# 20.109(S12):Assess protein function (Day7)

20.109(S12): Laboratory Fundamentals of Biological Engineering

## Introduction

This is it, folks! Moment of truth. Time to find out how the proteins that you worked so hard to make and purify really behave.

Today you will obtain titration curves against calcium for your wild-type and mutant proteins using an automated fluorescence plate reader. This machine reads multiple samples in a standard format – in our case, a 96-well microtiter plate. The output is a grid of up to 96 fluorescence values, for rows A-G and columns 1-12, which is amenable to analysis with a program like Excel.

In order to further benefit from this high-throughput testing format, you will make friends with the multichannel pipet, a purely mechanical rather than digital aid for repetitive experiments. This tool allows you to suck up and expel equivalent volumes of multiple identical samples (usually 8-12 at a time) with just one stroke. You will use this type of pipet to fill each row of a microtiter plate with one type of protein sample, and each column with a different concentration of calcium. Although a multichannel pipet can be sufficient for a typical research lab, in pharmaceutical companies that may be assaying thousands of samples a day, yet more steps of automation and scaling up are required, such as robotic pipet arms that obviate the need for manual pipetting at all. The degree of automation commercially available, or developed ‘in-house’ in a certain lab or corporation, depends in part on the frequency with which a certain assay is used. Assays used by many different labs and companies (such as fluorescence or absorbance spectrophotometry) are likely to breed commercially available high-throughput machines.
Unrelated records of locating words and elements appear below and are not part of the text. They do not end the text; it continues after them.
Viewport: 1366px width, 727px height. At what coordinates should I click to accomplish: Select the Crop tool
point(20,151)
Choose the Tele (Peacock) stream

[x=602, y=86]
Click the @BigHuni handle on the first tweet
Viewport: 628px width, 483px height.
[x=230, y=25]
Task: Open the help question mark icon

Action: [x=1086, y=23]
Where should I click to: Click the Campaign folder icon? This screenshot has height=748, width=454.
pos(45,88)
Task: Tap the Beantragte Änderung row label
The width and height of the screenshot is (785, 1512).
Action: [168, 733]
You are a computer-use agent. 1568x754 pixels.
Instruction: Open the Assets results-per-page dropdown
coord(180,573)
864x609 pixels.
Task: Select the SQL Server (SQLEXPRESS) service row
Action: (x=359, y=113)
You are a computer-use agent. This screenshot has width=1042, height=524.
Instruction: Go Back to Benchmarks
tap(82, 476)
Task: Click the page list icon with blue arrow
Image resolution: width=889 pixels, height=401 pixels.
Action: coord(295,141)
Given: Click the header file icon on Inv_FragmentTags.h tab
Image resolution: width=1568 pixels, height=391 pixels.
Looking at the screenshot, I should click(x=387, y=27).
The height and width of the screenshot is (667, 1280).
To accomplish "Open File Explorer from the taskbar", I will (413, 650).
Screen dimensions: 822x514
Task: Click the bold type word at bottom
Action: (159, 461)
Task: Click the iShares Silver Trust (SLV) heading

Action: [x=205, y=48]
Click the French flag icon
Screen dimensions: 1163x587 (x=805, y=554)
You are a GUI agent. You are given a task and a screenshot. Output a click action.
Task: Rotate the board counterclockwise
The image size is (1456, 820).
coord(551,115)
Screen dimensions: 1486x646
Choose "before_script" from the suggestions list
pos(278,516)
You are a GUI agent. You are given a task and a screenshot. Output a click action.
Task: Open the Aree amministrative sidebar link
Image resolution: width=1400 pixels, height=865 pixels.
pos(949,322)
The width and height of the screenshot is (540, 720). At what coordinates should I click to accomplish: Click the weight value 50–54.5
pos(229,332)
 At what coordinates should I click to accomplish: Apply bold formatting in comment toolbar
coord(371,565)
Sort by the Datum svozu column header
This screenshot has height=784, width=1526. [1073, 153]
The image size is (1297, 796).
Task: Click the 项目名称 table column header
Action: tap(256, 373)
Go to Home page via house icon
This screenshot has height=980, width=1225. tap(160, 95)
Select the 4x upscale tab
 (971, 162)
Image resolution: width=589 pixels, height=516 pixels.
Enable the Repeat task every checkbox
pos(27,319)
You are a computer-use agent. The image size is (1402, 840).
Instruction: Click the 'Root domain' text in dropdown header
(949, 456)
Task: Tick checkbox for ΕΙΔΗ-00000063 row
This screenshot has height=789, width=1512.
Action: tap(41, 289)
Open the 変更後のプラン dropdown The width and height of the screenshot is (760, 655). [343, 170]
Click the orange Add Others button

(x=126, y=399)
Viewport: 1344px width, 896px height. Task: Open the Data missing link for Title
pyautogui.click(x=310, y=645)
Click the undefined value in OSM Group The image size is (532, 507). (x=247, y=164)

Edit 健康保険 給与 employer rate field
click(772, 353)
Signal:noise in arbitrary data collection. Background measurements (open circles), sample measurements (closed circles), and average values (short horizontal lines) are shown. The short line without any data points represents the reduction in average signal when background is subtracted. All measurements are with respect to an arbitrary vertical axis; the long horizontal line represents a measurement of zero.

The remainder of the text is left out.